I think about all of the announcements on Facebook recently, all of the babies to be born and the ones who were just. I think about the weddings being planned and the jobs being gotten. I think about the elections won and the books published and the albums released. Those are things to be thankful for.
But I don’t have any of those things. No boyfriends, babies, or big changes.
Still, this feeling of thanks. For the little things, the little comforts of my daily life that I have begun to feel are my right instead of my privilege. A Starbucks, Subway, and cinema within blocks of my work. A car that shelters me from the rain and gets me there. The ability to see and participate in stories in a darkened room with strangers.
And more: For a nightly mug of tea, slightly sweetened, sometimes with a biscuit that reminds me of a time when I was brave.
For a job that allows me to try new things, use my talents and gifts to benefit others and myself.
For a family that is far and friends who are near, and both who challenge me with loving shoves and open arms.
For a church that makes me feel like Christ is real and present, revealing himself now regardless of age or gender.
For stories that enrich my life, my mind, and my faith, teaching me about what this world means and what it is trying to do.
For this past year: safety in my first major car accident, bravery in my first conference presentation, beauty in watching lightening strike the ocean, wisdom in teaching my first class.
Life is about the big things, yes, but it is easy to be thankful for them: for new babies, new last names, new titles and business cards. What we so often overlook are the little things that make our lives have dimension and depth: the stories we listen to and tell, the desserts we make from scratch, and the rare sunny days that we choose not to take for granted.
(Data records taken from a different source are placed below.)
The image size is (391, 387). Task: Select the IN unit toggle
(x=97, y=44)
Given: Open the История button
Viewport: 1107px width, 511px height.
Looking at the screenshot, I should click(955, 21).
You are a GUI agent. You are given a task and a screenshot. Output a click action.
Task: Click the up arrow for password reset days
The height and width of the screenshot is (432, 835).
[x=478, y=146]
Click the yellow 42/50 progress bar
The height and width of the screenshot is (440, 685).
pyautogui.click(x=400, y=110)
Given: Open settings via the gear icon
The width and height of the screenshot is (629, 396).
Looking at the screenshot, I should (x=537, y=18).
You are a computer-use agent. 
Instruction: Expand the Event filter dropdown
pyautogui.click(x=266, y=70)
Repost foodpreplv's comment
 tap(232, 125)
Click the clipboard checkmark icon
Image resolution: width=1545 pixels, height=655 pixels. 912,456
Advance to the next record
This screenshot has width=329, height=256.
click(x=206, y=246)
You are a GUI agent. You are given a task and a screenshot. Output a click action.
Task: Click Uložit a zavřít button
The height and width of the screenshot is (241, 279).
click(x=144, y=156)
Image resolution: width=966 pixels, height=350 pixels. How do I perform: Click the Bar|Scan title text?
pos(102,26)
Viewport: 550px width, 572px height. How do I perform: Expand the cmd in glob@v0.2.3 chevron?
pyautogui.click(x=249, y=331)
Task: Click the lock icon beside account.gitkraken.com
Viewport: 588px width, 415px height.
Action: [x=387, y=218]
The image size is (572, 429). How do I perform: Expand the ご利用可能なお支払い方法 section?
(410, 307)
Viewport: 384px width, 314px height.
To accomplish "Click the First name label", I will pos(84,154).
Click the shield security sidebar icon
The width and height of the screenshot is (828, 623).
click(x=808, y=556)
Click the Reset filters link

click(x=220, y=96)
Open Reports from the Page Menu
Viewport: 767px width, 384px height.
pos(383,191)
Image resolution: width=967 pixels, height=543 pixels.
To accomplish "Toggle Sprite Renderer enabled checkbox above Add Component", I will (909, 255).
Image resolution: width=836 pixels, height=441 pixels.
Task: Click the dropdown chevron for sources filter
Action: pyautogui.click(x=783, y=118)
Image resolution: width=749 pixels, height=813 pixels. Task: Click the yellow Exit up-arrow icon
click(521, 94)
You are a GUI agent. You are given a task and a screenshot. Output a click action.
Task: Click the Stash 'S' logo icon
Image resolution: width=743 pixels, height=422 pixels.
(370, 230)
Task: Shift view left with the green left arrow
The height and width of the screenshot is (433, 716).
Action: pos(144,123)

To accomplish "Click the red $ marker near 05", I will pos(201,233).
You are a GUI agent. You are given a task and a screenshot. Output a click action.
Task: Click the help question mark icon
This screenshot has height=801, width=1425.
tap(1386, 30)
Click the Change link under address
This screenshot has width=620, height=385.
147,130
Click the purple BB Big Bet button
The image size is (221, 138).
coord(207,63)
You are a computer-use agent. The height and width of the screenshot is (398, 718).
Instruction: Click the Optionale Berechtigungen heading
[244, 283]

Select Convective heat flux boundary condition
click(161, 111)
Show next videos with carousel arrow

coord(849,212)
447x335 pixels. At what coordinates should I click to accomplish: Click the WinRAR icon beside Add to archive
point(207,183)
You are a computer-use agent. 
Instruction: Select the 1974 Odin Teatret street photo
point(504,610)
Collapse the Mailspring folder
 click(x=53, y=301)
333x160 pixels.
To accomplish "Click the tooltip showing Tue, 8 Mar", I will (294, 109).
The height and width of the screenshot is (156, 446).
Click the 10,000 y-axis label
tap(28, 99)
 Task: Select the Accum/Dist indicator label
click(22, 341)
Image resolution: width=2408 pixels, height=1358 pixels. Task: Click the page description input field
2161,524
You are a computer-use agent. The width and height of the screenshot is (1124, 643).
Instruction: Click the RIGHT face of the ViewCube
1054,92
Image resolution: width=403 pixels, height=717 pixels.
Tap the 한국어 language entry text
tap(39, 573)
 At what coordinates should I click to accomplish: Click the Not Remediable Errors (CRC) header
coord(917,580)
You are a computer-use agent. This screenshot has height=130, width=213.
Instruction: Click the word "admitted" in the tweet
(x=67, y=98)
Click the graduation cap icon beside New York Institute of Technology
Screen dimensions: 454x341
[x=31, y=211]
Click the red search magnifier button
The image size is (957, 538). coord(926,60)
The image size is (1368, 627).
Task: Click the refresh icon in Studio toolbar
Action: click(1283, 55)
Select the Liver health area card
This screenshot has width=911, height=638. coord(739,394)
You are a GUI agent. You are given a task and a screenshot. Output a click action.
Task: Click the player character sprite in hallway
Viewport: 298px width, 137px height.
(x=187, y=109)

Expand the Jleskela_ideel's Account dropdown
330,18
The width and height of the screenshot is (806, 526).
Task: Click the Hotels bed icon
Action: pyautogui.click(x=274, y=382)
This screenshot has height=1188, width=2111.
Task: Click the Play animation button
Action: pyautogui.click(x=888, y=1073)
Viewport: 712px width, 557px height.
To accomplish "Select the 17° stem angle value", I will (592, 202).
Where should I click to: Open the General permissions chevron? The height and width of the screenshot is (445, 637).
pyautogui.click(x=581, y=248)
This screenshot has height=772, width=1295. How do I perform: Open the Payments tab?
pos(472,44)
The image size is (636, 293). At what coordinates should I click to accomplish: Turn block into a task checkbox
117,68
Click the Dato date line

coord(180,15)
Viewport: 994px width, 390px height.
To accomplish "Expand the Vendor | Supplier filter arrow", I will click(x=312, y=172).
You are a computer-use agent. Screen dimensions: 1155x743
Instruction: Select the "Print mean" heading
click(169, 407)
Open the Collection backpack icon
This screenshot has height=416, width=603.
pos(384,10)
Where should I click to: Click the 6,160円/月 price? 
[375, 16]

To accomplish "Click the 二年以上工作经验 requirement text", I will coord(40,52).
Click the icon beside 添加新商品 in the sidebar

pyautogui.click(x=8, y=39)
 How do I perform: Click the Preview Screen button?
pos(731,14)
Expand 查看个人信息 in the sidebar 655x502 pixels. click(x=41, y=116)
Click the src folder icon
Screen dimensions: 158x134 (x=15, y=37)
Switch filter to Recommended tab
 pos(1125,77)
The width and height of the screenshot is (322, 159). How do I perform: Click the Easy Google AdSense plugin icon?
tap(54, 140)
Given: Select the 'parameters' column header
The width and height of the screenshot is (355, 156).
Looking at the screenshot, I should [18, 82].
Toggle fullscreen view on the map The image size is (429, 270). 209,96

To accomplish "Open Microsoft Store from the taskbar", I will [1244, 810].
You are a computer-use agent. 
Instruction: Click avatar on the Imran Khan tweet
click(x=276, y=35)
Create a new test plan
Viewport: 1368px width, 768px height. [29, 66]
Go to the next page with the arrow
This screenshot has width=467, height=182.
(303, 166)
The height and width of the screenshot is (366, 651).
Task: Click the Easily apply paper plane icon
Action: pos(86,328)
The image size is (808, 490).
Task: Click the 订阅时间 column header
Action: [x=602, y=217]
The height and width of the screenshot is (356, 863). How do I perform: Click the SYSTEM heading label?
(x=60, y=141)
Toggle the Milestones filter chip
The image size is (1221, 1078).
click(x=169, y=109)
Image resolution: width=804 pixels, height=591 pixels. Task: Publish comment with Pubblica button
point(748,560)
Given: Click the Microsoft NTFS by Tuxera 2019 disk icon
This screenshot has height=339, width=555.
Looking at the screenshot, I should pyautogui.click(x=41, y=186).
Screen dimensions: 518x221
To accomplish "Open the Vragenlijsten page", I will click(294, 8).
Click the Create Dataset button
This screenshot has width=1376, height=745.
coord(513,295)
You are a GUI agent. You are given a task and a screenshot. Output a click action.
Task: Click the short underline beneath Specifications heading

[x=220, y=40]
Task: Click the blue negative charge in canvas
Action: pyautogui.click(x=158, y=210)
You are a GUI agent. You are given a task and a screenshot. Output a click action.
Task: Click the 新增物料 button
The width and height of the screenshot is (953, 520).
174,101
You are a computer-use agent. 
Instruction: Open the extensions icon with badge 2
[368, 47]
And of course, the internet and canned foods.
Many other things for which to be thankful, many other days to be thankful. And I will be thankful that we have this day to be thankful, this day that reminds us turkeys take longer to defrost than you expect and that we are lucky to be here with both feet on the ground and our minds in another world.
I am thankful, yes indeed very thankful.
And the clock turns midnight. Happy Thanksgiving.